WHAT NEEDS TO BE DONE: In the records below, find the line with "Home (573, 151)", then copy each line exactly until you have copied the line with "Multilingual (255, 2448)". Leave any picture out.

LISTED RECORDS:
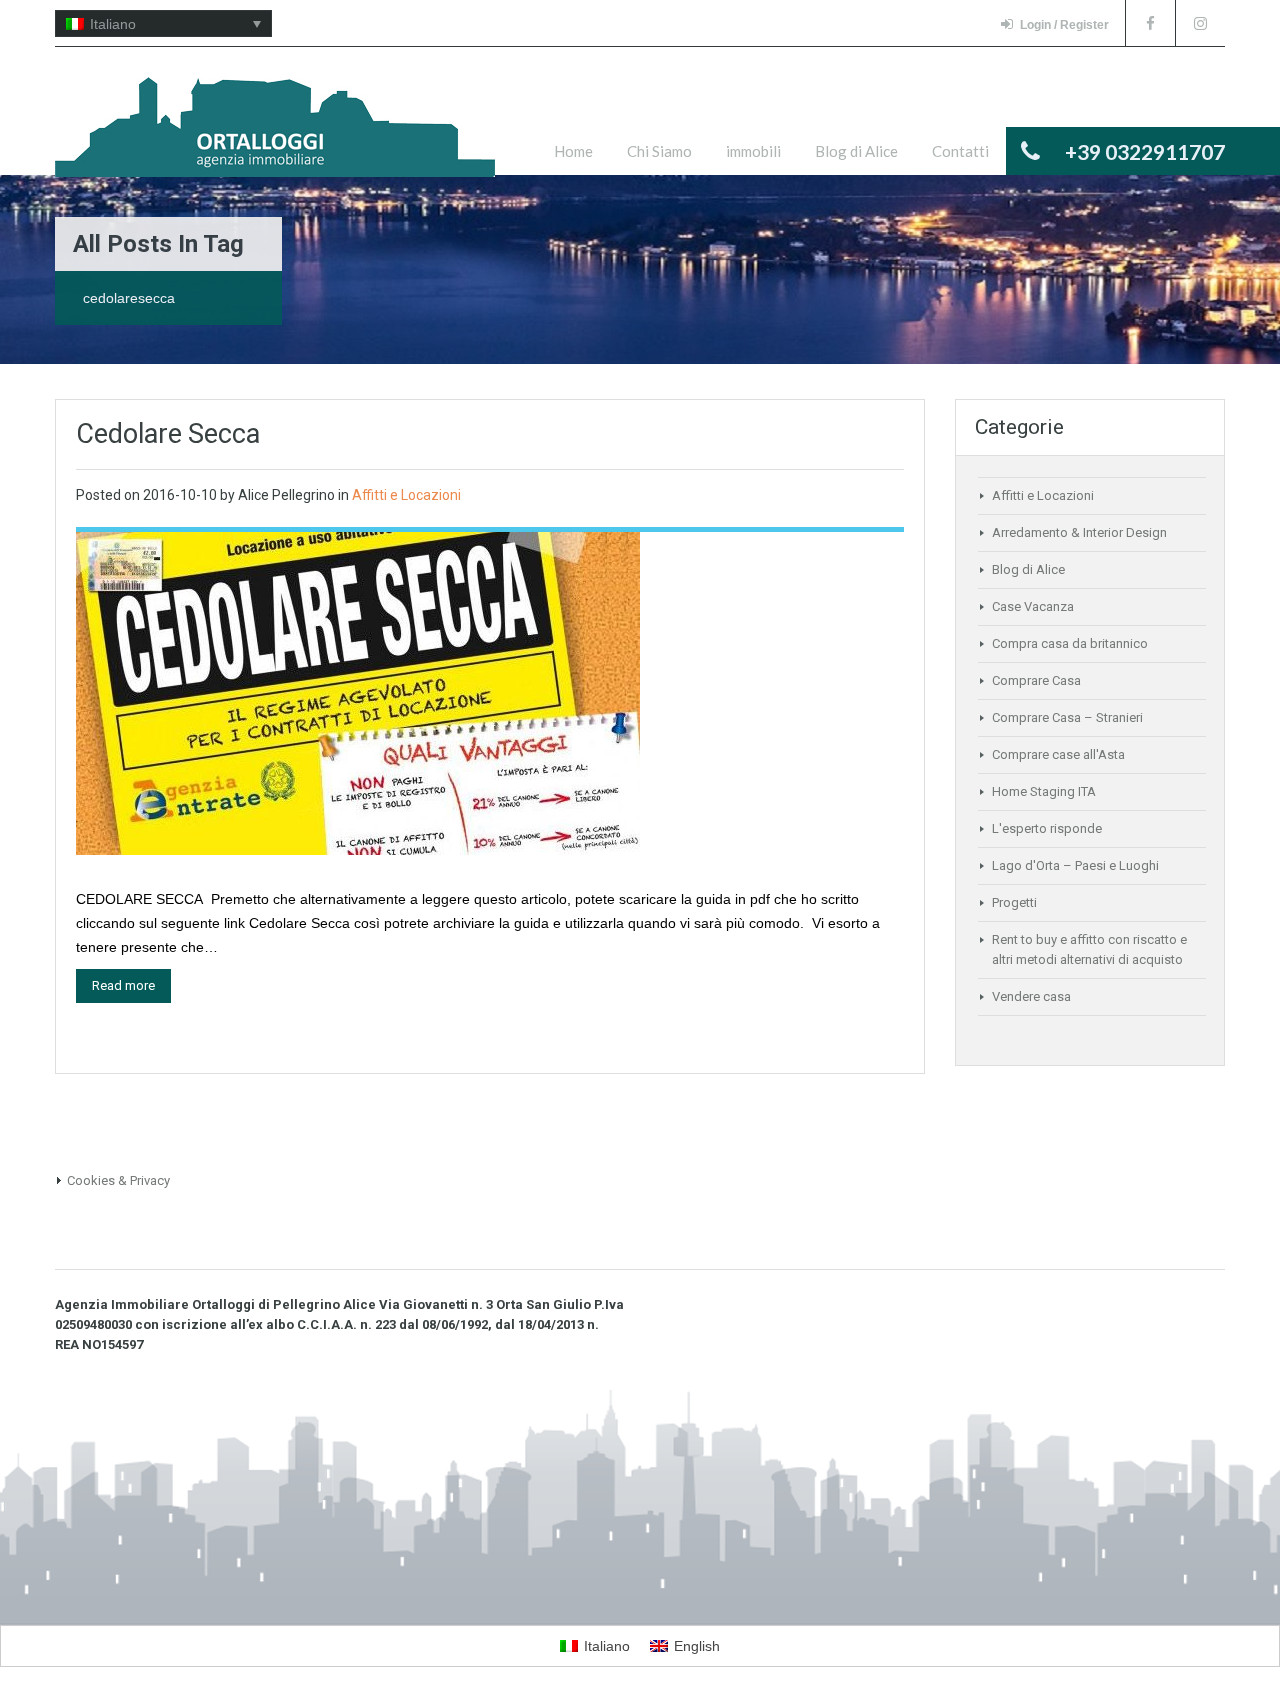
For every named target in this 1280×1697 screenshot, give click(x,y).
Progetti (1014, 902)
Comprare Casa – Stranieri (1067, 717)
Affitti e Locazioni (406, 495)
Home (573, 151)
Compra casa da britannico (1070, 643)
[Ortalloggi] (275, 137)
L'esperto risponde (1047, 828)
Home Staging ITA (1044, 791)
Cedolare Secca (168, 434)
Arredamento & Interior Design (1079, 532)
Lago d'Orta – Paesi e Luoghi (1075, 865)
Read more (123, 985)
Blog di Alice (856, 151)
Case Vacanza (1033, 606)
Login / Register (1064, 25)
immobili (753, 151)
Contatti (960, 151)
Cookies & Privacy (118, 1180)
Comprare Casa (1036, 680)
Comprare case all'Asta (1058, 754)
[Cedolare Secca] (358, 692)
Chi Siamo (659, 151)
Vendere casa (1031, 996)
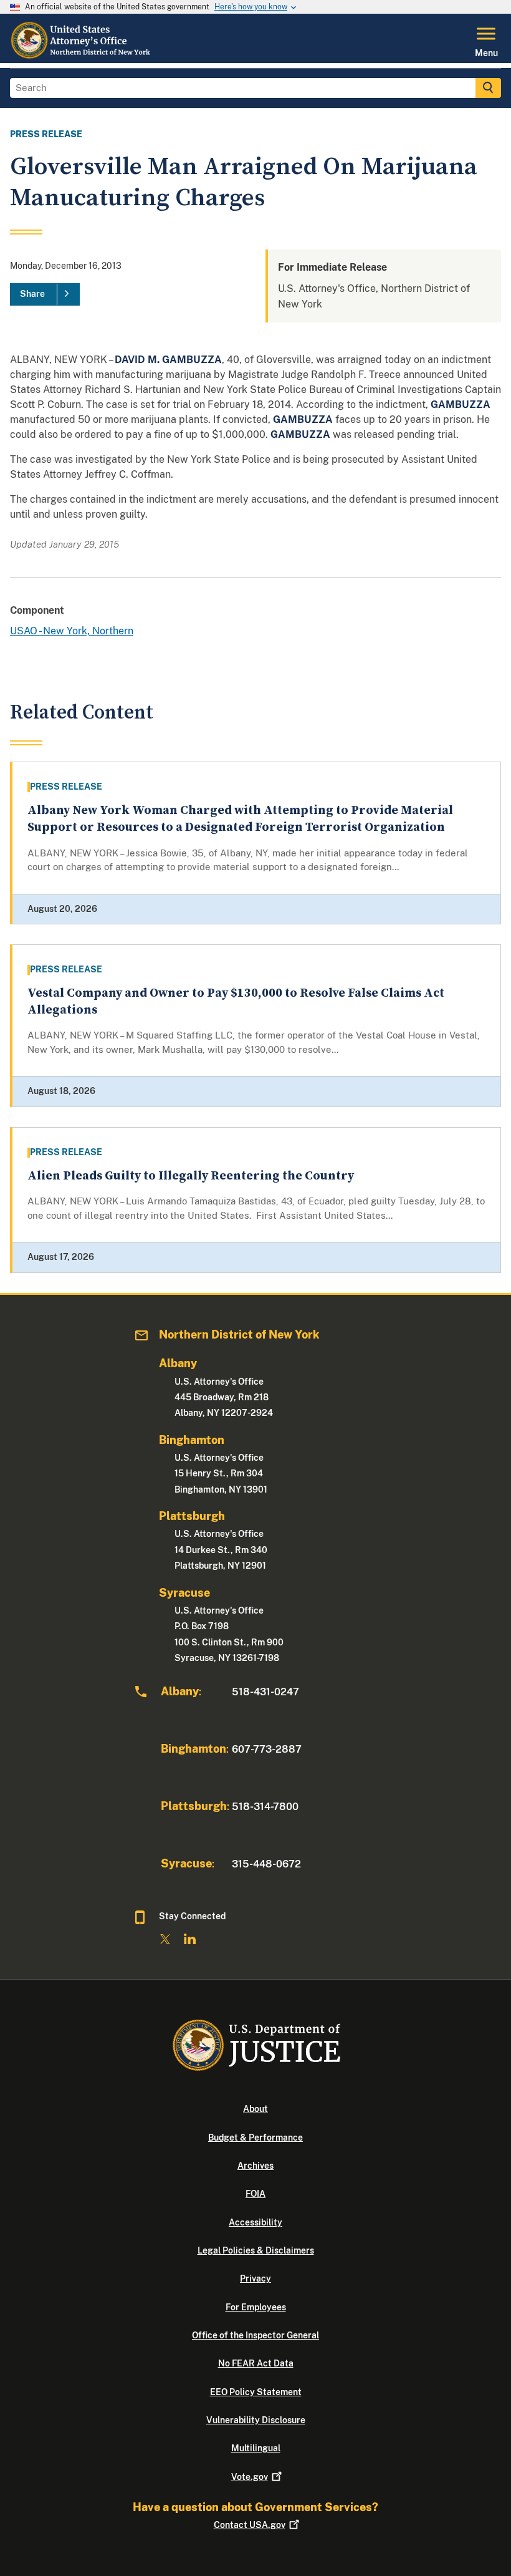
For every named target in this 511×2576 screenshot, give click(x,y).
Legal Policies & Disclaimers (256, 2250)
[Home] (84, 56)
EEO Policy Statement (256, 2392)
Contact (249, 2525)
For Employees (256, 2307)
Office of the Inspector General (255, 2335)
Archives (255, 2166)
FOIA (255, 2194)
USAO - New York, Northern (71, 631)
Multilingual (255, 2448)
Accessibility (255, 2222)
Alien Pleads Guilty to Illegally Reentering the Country (190, 1176)
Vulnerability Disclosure (255, 2420)
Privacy (255, 2278)
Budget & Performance (255, 2138)
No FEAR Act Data (256, 2363)
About (255, 2109)
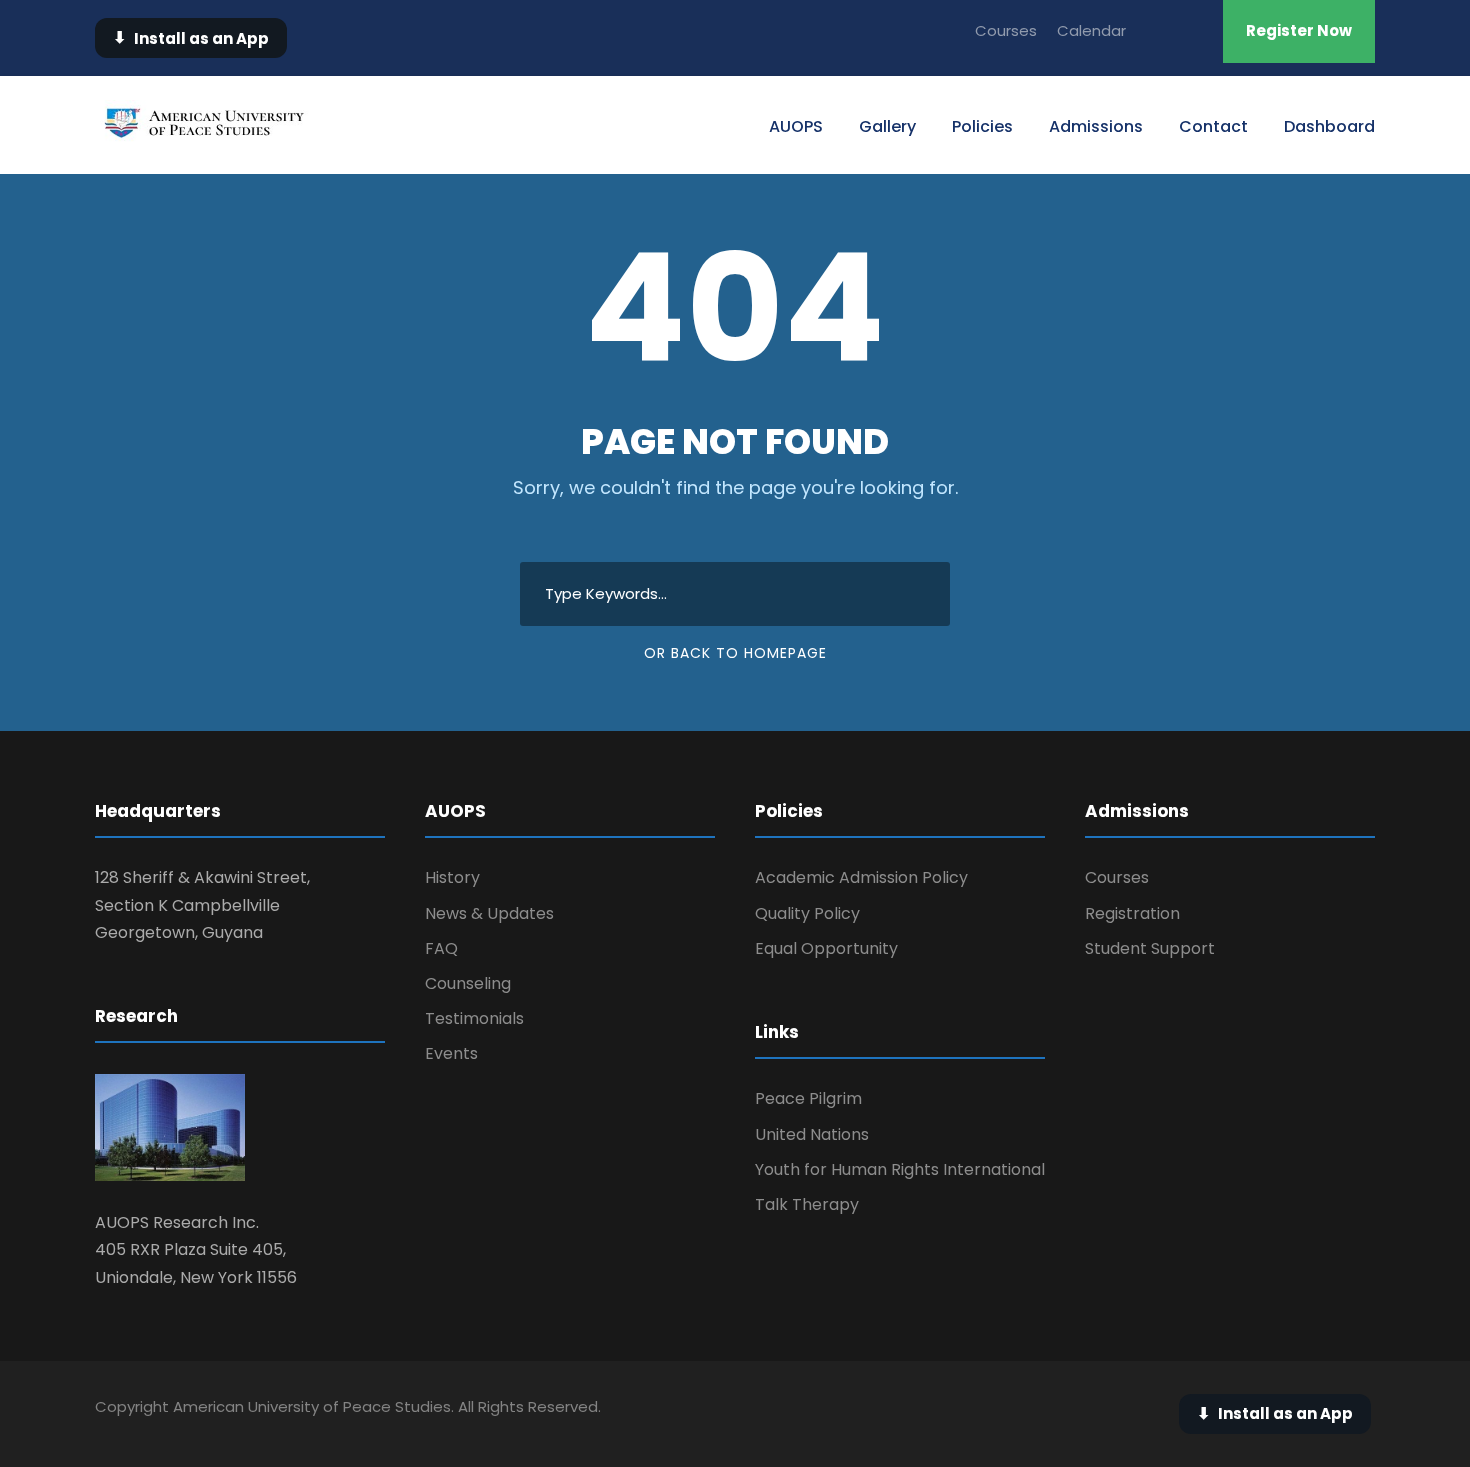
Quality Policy (807, 913)
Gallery (887, 126)
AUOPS (796, 126)
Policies (982, 126)
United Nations (812, 1134)
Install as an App (191, 37)
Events (451, 1053)
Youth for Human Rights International (900, 1169)
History (452, 877)
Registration (1132, 913)
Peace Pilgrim (808, 1098)
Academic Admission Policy (861, 877)
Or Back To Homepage (735, 653)
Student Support (1150, 948)
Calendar (1091, 30)
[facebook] (1194, 30)
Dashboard (1329, 126)
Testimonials (474, 1018)
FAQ (441, 948)
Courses (1006, 30)
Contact (1213, 126)
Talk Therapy (807, 1204)
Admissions (1096, 126)
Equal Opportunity (826, 948)
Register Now (1299, 30)
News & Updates (489, 913)
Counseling (468, 983)
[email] (1157, 30)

RESPONSE:
Home (573, 151)
Compra casa da britannico (1070, 643)
[Ortalloggi] (275, 137)
L'esperto risponde (1047, 828)
Home Staging ITA (1044, 791)
Cedolare Secca (168, 434)
Arredamento & Interior Design (1079, 532)
Lago d'Orta – Paesi e Luoghi (1075, 865)
Read more (123, 985)
Blog di Alice (856, 151)
Case Vacanza (1033, 606)
Login / Register (1064, 25)
immobili (753, 151)
Contatti (960, 151)
Cookies & Privacy (118, 1180)
Comprare Casa (1036, 680)
Comprare case all'Asta (1058, 754)
[Cedolare Secca] (358, 692)
Chi Siamo (659, 151)
Vendere casa (1031, 996)
For every named target in this 511×2576 screenshot, give click(x,y).
Legal Policies & Disclaimers (256, 2250)
[Home] (84, 56)
EEO Policy Statement (256, 2392)
Contact (249, 2525)
For Employees (256, 2307)
Office of the Inspector General (255, 2335)
Archives (255, 2166)
FOIA (255, 2194)
USAO - New York, Northern (71, 631)
Multilingual (255, 2448)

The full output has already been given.